Let $B$ and $C$ be abelian groups (in additive notation). We call a function $f:B\rightarrow C$ a quadratic form if for all $x,y,z \in B$, the function $f$ satisfies the relation $$f(x+y+z)-f(x+y)-f(y+z)-f(x+z)+f(x)+f(y)+f(z)=0.$$
Is there some reference which says that it satisfies the parallelogram law $f(x+y)+f(x-y)=2f(x)+2f(y)$ and that for $B=\mathbb{Z}^n$ we can write $$f(\displaystyle\sum_{i=1}^{n} a_i e_i)=\displaystyle\sum_{i=1}^n\big(2a_i^2+\displaystyle\sum_{j=1}^n a_ia_j \big) f(e_i)+ \displaystyle\sum_{1\leq i<j\leq n}a_ia_jf(e_i+e_j),$$ where $e_i$ denote the standard basis vectors of $\mathbb{Z}^n$.
Thank you!
The parallelogram law can be proven from your relation by substituting $x=y=z=0$ to get that $f(0) = 0$; then substituting $z=-x$ to get that $$ f(y) - f(x+y) - f(y-x) + f(x) + f(y) + f(-x) =0 $$ or $$ 2 f(y) + f(x) + f(-x) = f(x+y) + f(y-x). $$ It clearly only remains to show that $f$ is even.

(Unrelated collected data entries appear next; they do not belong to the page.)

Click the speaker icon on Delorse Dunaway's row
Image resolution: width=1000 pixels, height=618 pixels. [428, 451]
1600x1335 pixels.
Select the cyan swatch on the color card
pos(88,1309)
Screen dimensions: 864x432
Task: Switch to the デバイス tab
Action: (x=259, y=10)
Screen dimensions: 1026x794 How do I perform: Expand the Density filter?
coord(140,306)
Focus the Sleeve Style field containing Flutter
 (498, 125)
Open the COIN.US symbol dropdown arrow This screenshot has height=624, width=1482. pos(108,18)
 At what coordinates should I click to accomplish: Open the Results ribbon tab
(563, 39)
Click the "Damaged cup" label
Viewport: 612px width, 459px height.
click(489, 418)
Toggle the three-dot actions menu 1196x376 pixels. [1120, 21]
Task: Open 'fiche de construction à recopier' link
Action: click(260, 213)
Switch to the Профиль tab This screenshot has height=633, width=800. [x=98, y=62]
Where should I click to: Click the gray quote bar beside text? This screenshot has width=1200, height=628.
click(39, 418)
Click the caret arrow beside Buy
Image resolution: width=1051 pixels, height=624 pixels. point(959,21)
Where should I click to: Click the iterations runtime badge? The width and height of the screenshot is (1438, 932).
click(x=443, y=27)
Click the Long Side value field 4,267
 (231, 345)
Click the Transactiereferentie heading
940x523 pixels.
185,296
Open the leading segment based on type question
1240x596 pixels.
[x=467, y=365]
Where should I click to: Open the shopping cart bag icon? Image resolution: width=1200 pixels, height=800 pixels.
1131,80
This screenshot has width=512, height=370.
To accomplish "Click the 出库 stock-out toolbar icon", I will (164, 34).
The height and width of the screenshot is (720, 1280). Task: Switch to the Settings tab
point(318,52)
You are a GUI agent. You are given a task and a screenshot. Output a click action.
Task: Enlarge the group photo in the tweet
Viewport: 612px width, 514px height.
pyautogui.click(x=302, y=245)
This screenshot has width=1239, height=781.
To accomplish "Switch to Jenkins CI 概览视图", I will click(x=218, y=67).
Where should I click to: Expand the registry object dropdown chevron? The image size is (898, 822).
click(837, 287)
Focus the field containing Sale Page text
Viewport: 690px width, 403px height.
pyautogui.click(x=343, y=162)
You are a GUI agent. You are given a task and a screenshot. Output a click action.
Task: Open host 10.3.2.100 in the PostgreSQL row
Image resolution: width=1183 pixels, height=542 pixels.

The second statement, your large sum expansion, follows from the first, since the parallelogram law implies the existence of an inner product defined as $$ \langle x, y \rangle := \dfrac{f(x+y) - f(x-y)}4 \text{ such that } \langle x, x \rangle = f(x). $$ (aka the polarization identity.) Thus, using this inner product and its consequential symmetry and bilinearity, the second statement immediately follows.
I'm still working on the first part, I'll put that in an edit.